::: Exercise input :::

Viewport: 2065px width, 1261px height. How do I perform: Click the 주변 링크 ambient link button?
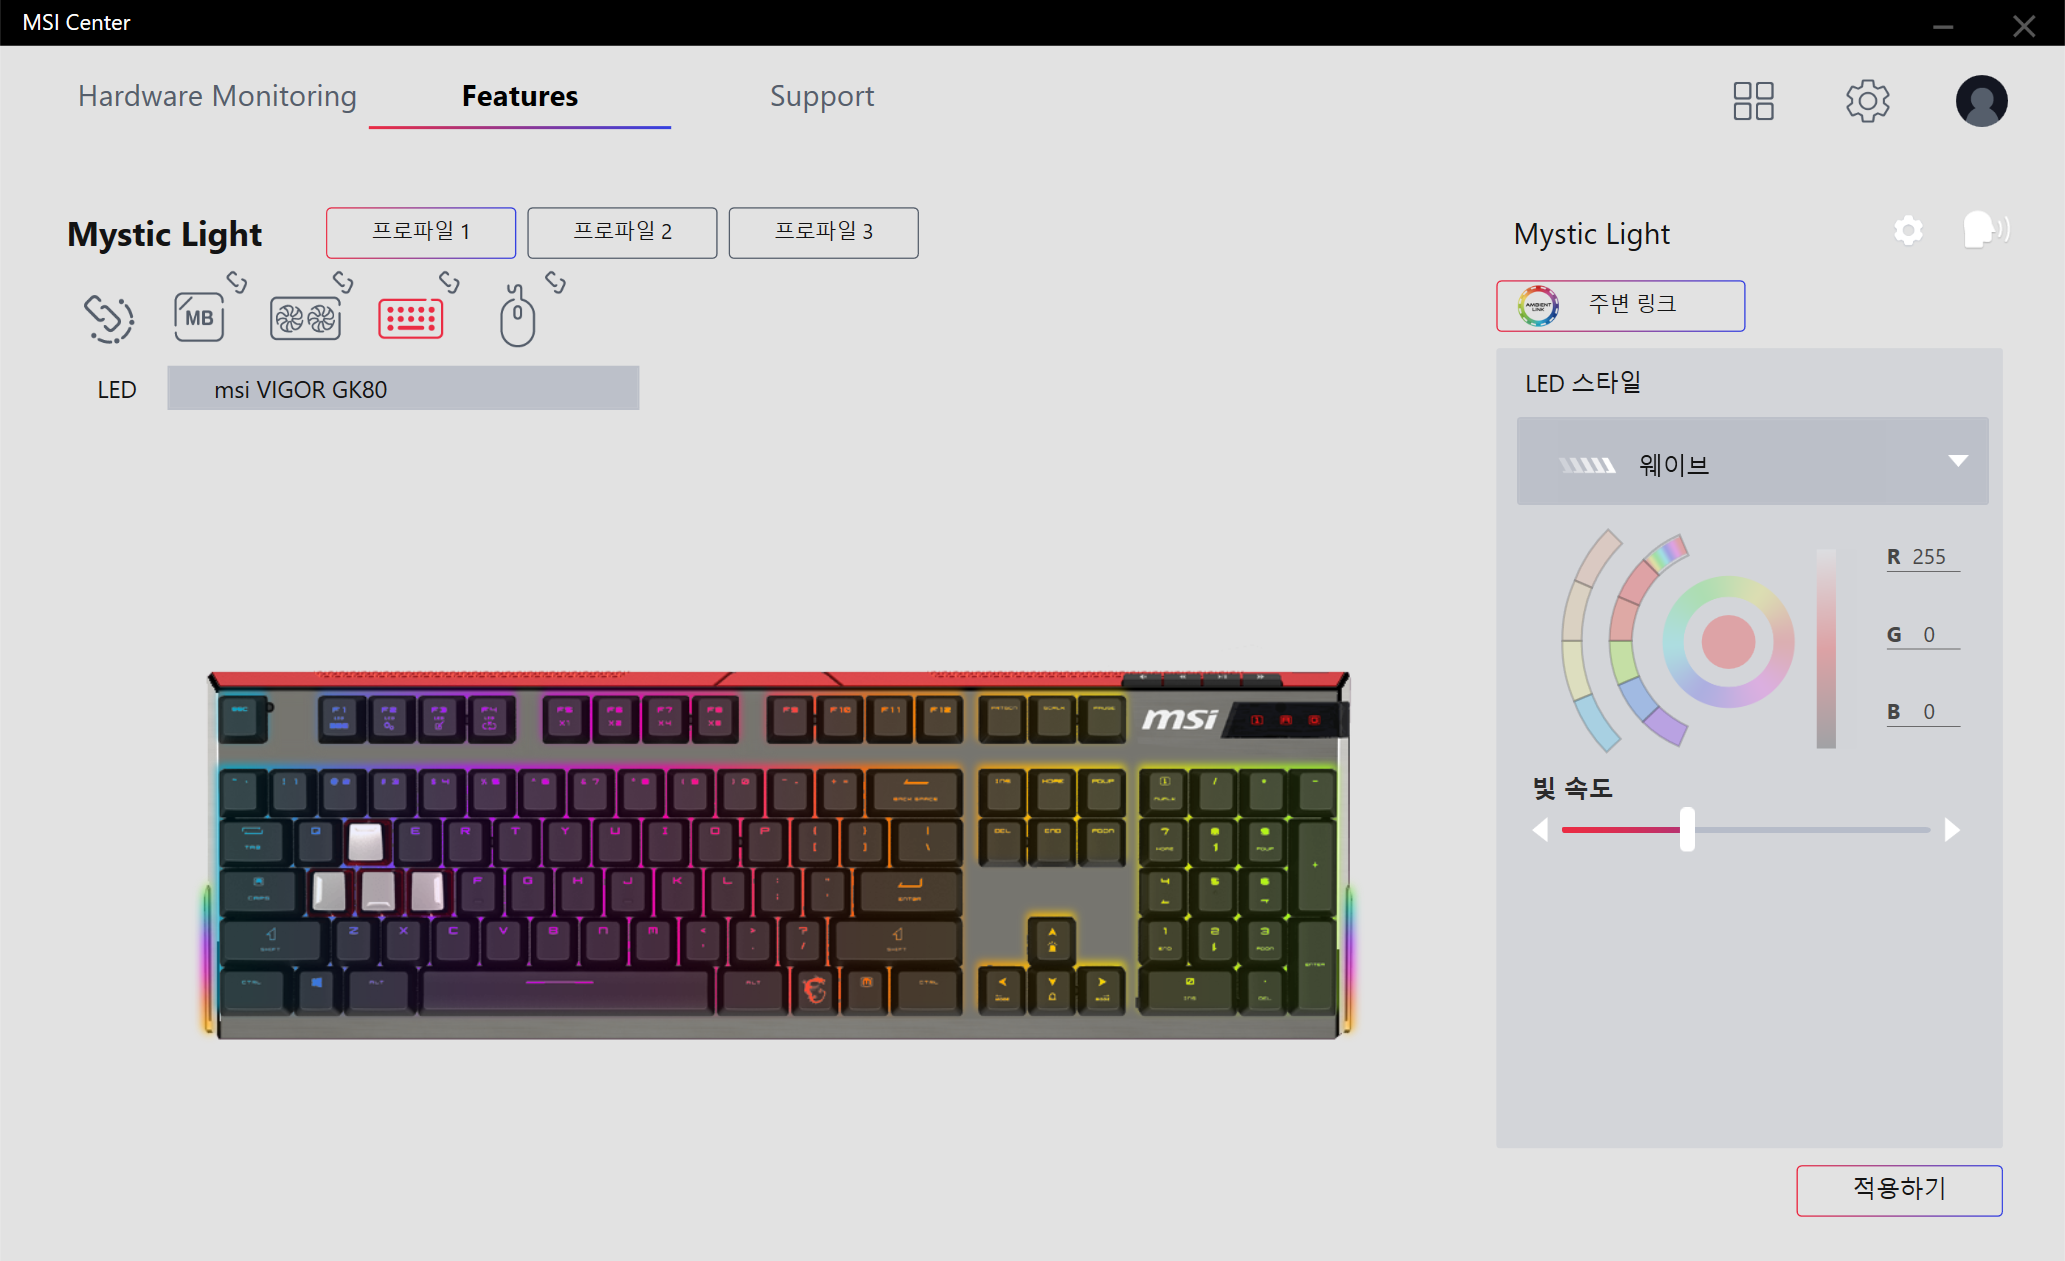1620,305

:::
::: Exercise input :::

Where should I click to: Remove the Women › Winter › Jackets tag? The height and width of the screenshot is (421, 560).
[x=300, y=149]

:::
::: Exercise input :::

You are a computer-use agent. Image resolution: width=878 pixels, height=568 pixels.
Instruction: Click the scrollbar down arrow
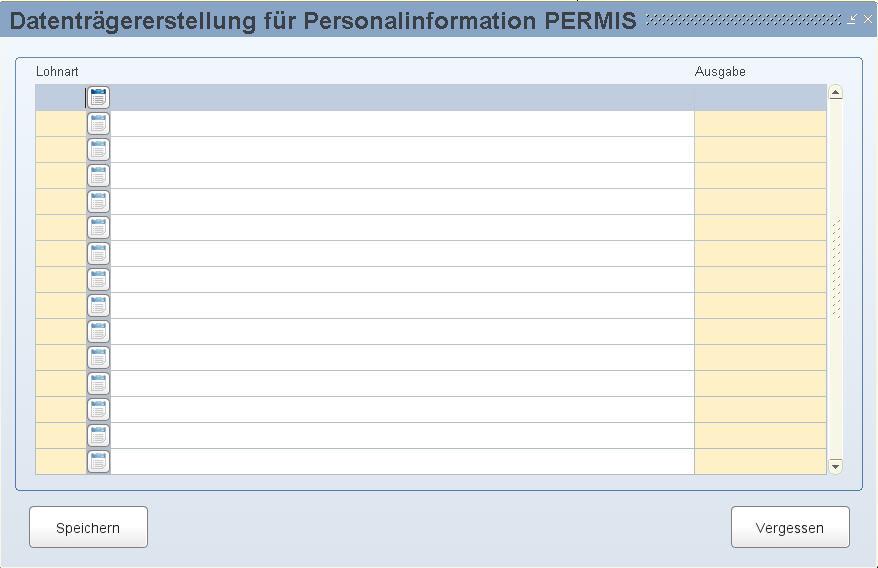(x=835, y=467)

:::

◆ Goal of the exercise ◆
Please recast the stretch of the listing from the line containing "You are a computer-use" through the line containing "(x=835, y=467)" as a two-column CSV headed input and output, one row per item, with its text and its answer each in a single quoted field and line breaks turned into spaces. Leave the pictures out.

◆ The reply ◆
input,output
"You are a computer-use agent. Image resolution: width=878 pixels, height=568 pixels. Instruction: Click the scrollbar down arrow","(x=835, y=467)"